The primary source of employment for Indonesian workers seeking jobs in Taiwan is in healthcare, working with elderly people.
According to the Ministry of Labor, the current population of Indonesian workers in Taiwan stands at 222,000, with more than 170,000 working as cleaners or caretakers, forming the front line of long-term healthcare workers for Taiwan’s aging society.
The number of Indonesians coming to Taiwan for employment each month is also on the rise, the ministry added.
Despite the large numbers of Indonesians hired for home care, the impact on healthcare would be minimal, the Ministry of Health and Welfare said.
In terms of home care, the current system is still heavily focused on Taiwanese labor, but rotates the worker between families on shifts, rather than having one person being on call for 24 hours, the health ministry’s Department of Nursing and Healthcare Director-General Teng Su-wen (鄧素文) said.

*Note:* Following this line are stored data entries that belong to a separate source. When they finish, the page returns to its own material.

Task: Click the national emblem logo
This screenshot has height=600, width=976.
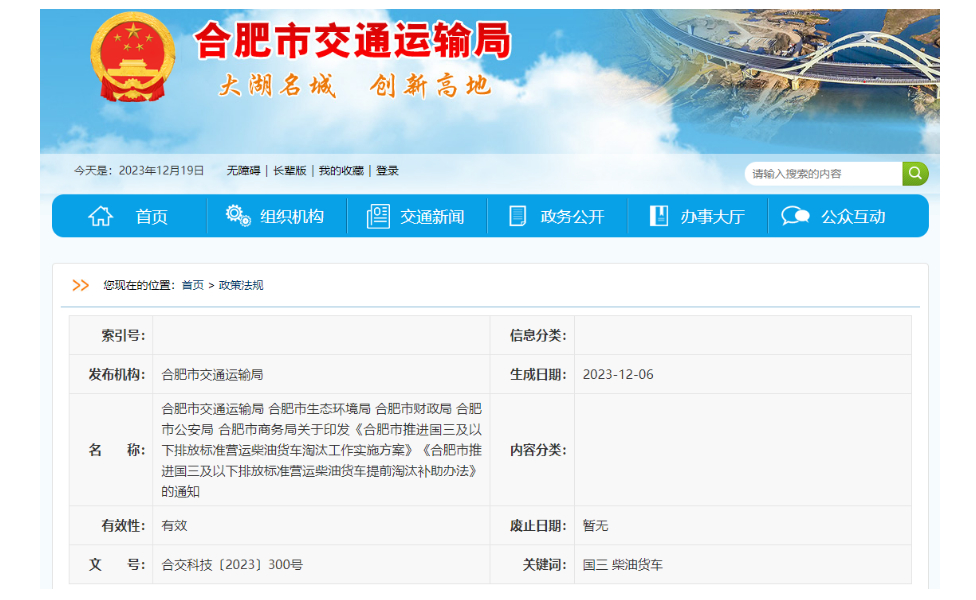Action: tap(131, 57)
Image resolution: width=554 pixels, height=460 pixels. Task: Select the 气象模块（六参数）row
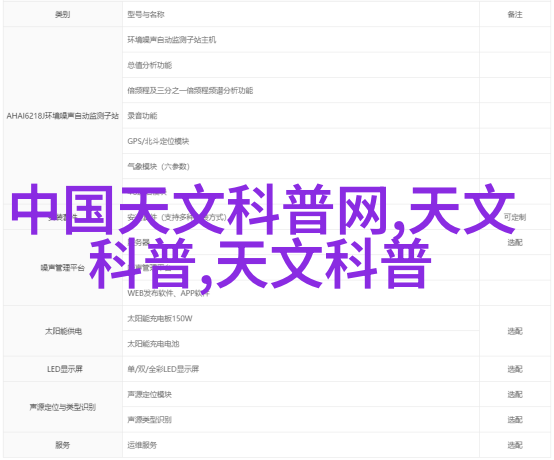(301, 166)
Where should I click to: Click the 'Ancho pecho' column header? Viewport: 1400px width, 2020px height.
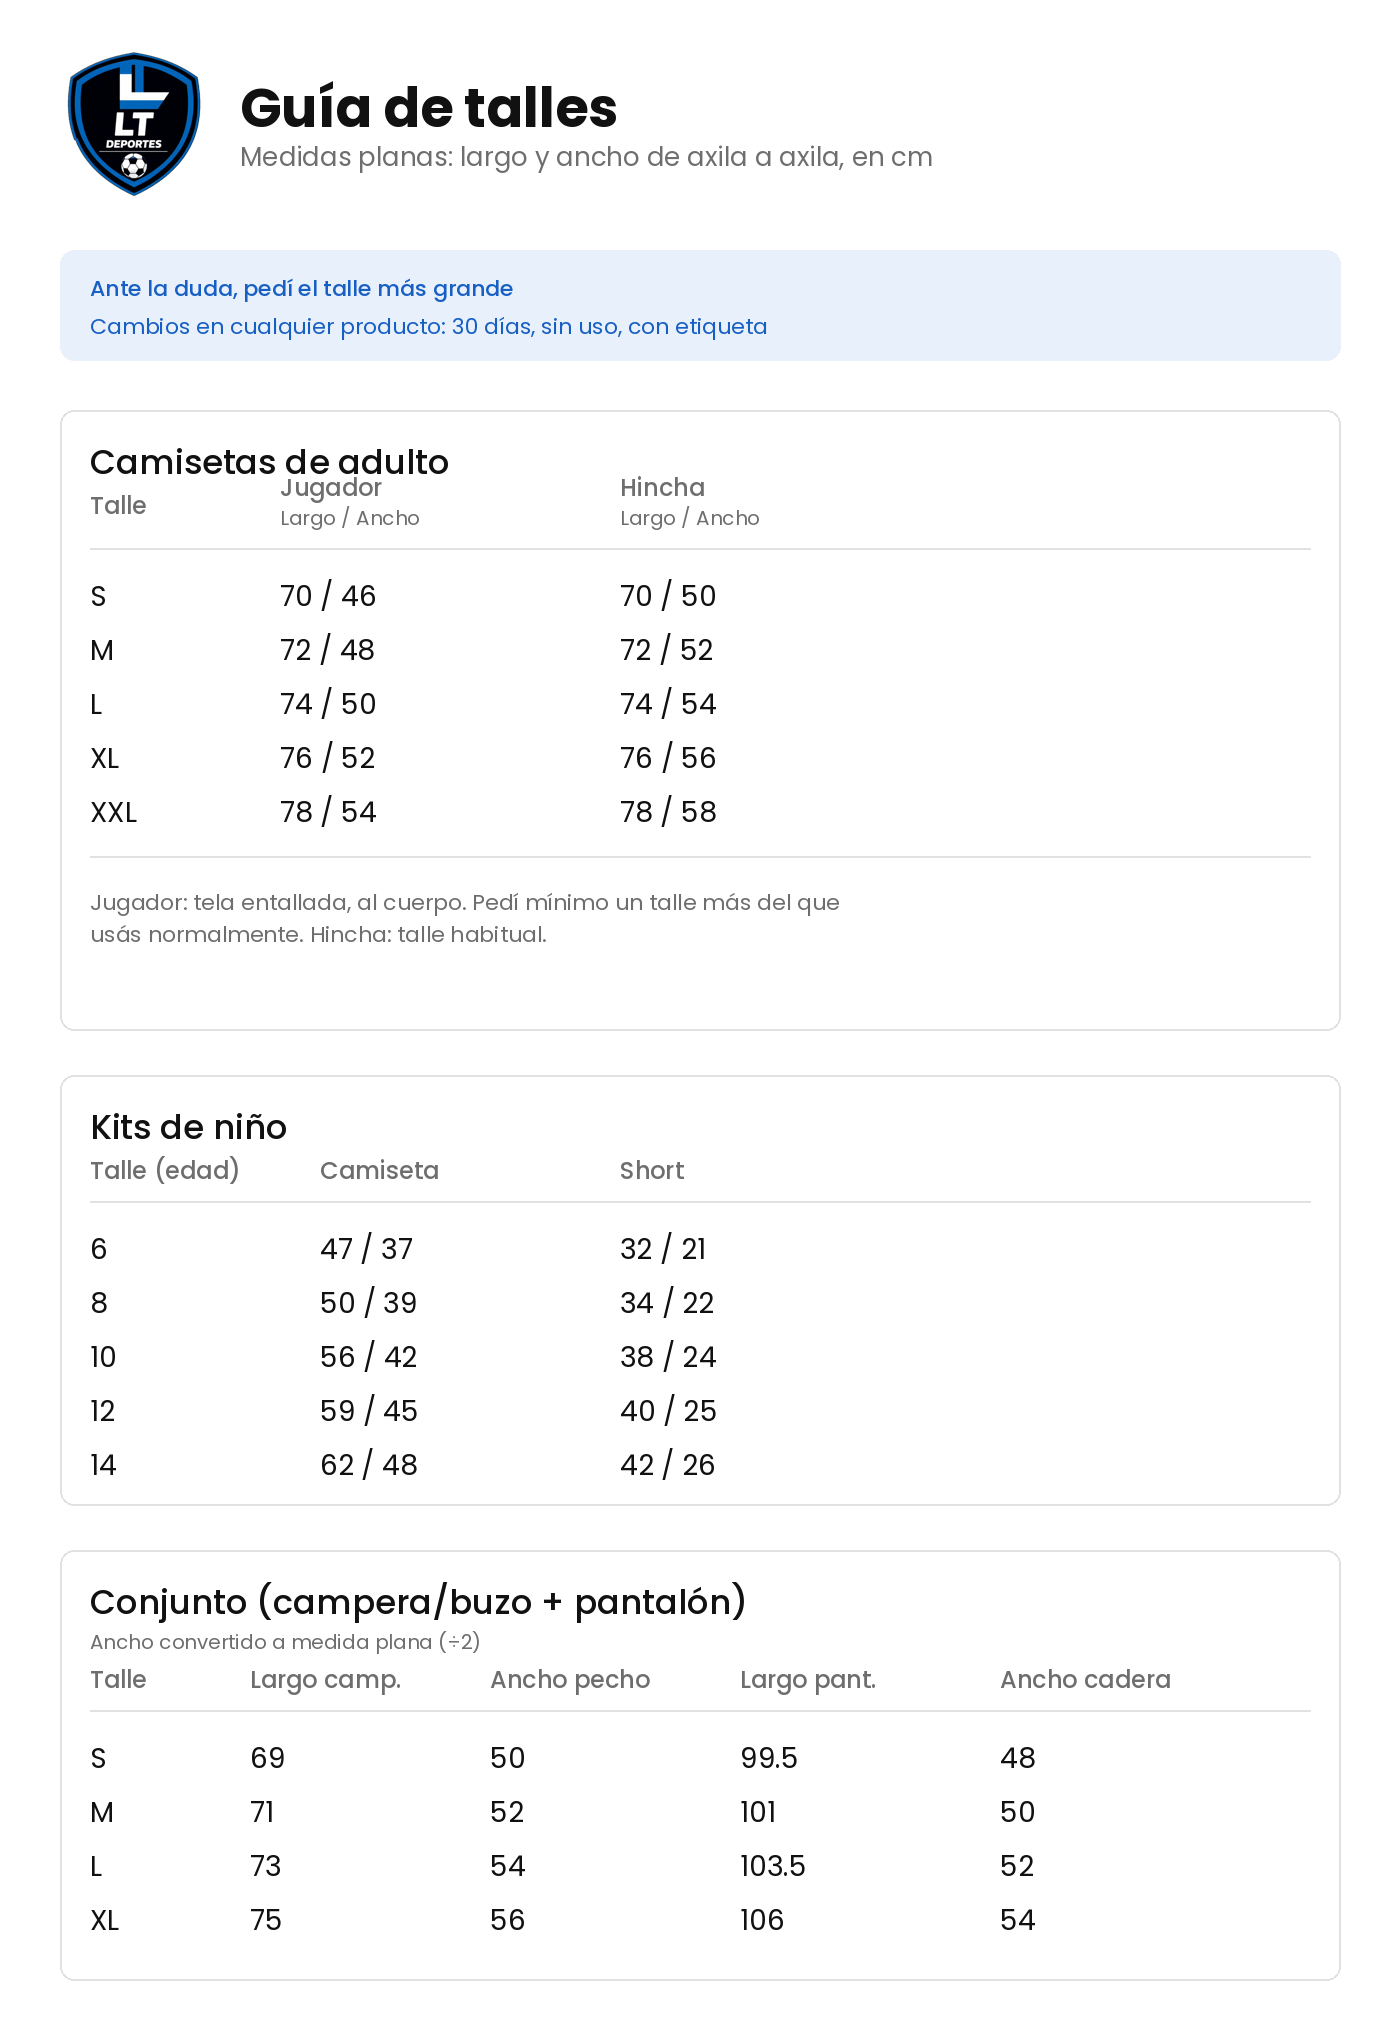point(570,1679)
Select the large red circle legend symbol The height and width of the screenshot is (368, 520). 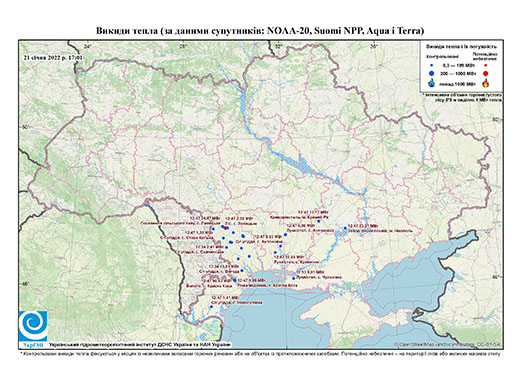[485, 73]
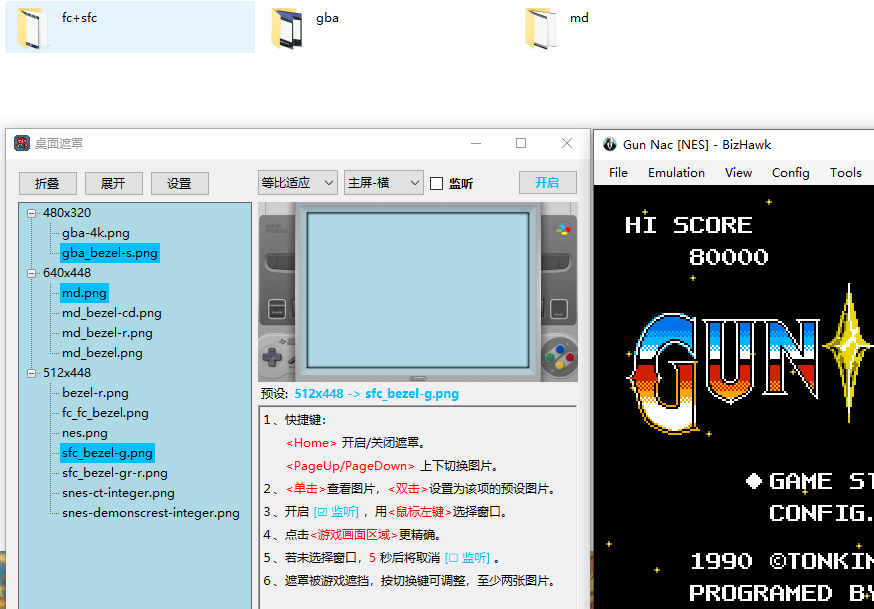Image resolution: width=874 pixels, height=609 pixels.
Task: Click the 开启 button to start the mask
Action: click(x=548, y=181)
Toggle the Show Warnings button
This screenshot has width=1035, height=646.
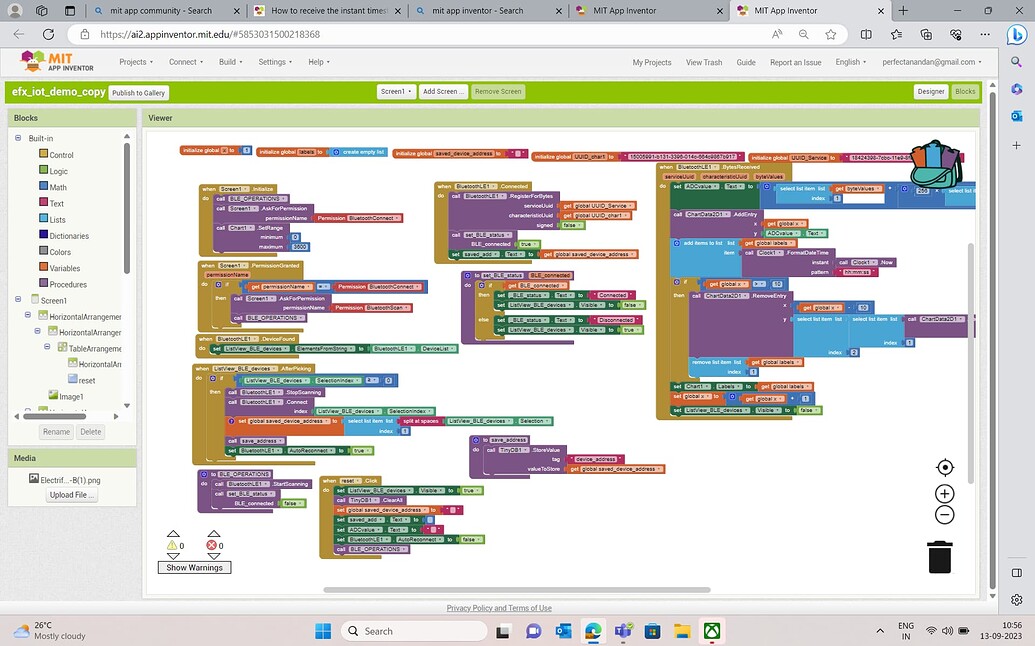(x=194, y=567)
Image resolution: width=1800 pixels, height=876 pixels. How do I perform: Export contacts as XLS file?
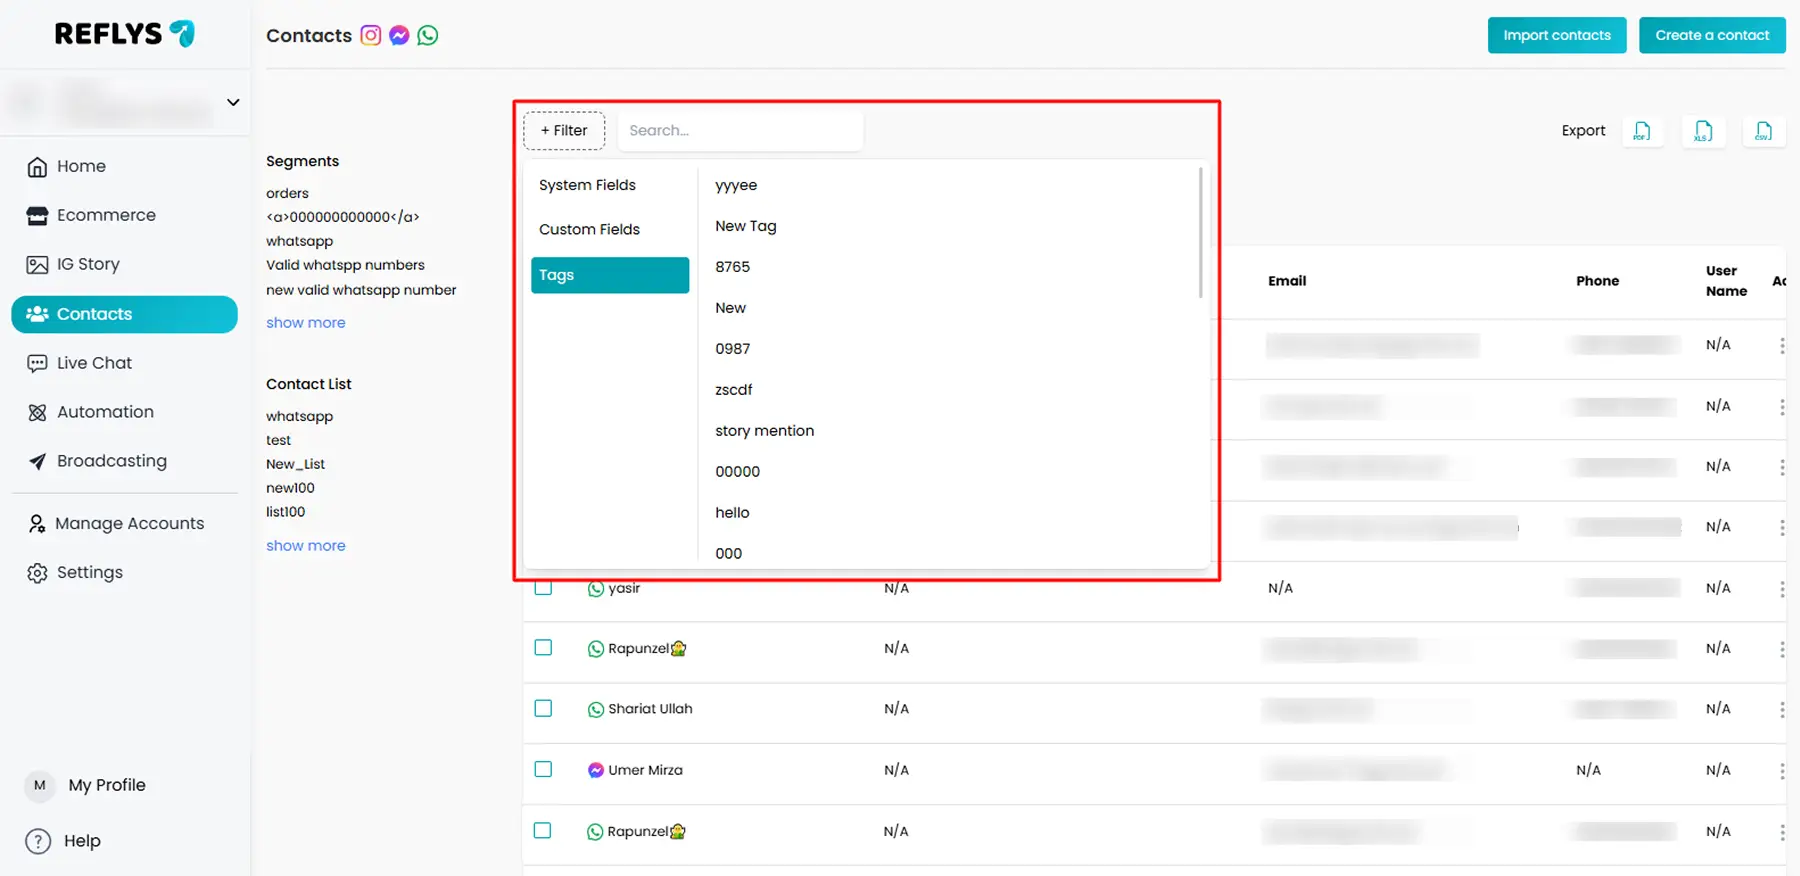point(1703,131)
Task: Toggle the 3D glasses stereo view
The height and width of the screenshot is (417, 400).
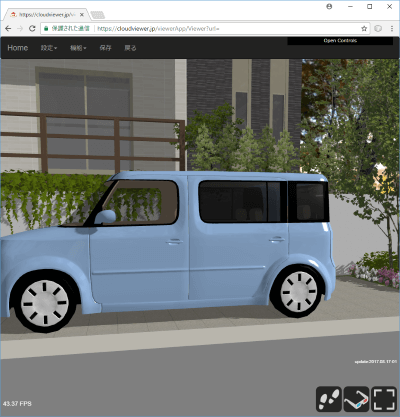Action: (x=356, y=399)
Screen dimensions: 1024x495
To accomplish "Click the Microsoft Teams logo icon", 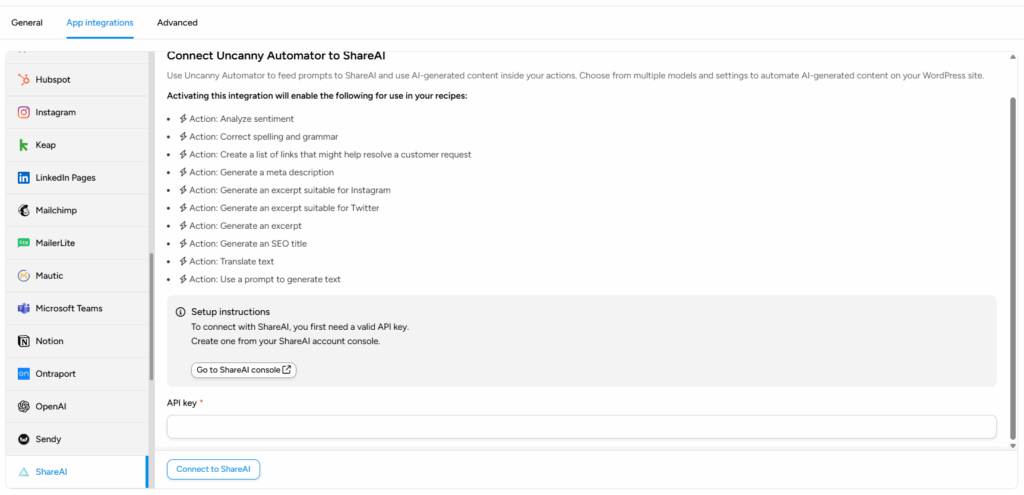I will point(24,308).
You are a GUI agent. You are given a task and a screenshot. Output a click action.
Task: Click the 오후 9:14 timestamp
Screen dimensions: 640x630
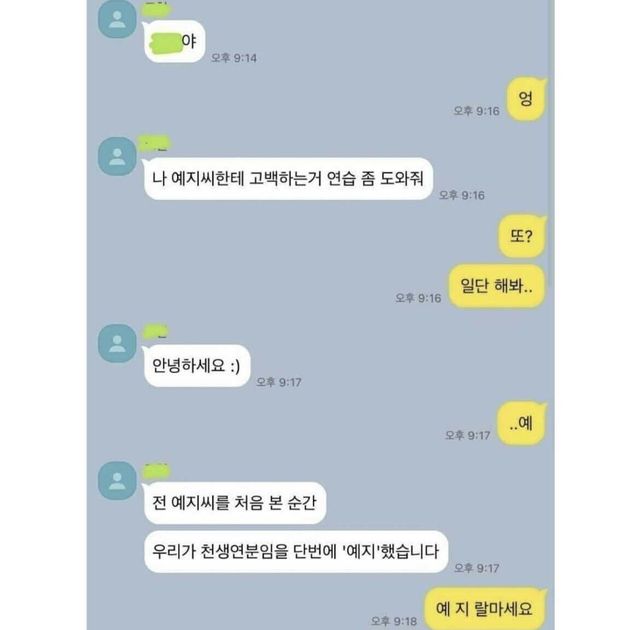click(x=233, y=58)
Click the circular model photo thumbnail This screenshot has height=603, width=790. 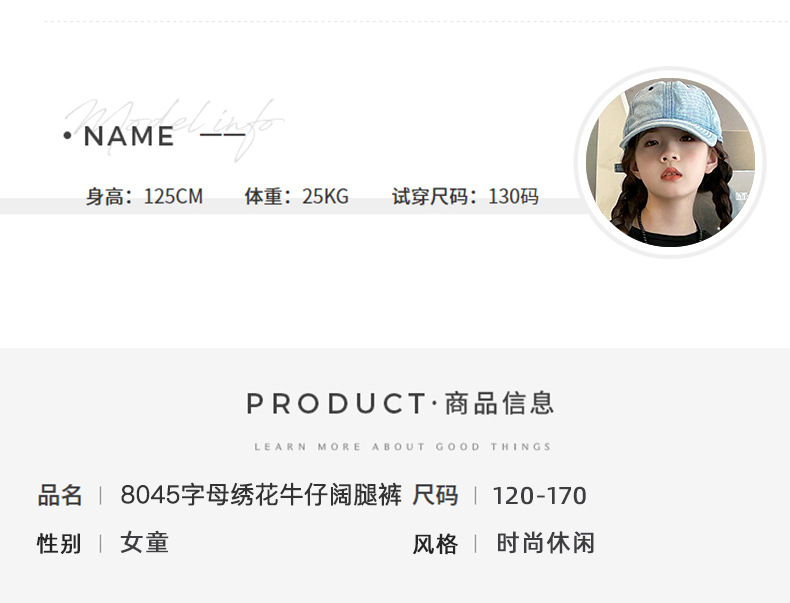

To prevent a lack of steady labor, the government plans to combine foreign and domestic workers in the home healthcare sector, Teng said, adding that the program is undergoing trials and its effectiveness has yet to be determined.
The health ministry said it has in place a 10-year program for training Taiwanese youth to provide the majority of healthcare services for older Taiwanese, saying that foreign labor, despite its size, is only a supplementary workforce.
Meanwhile, Ministry of Labor Workforce Development Agency Director-General Liao Wei-jen (廖為仁) said the Indonesian government had made similar claims before, adding that the previous time it made such comments, it set a deadline of 2017.
Foreign labor is an unstable labor source and could not be sustained unless Taiwan continues to maintain its comparative economic superiority to Indonesia, Liao said.
The central government is also seeking other sources of foreign labor, he added.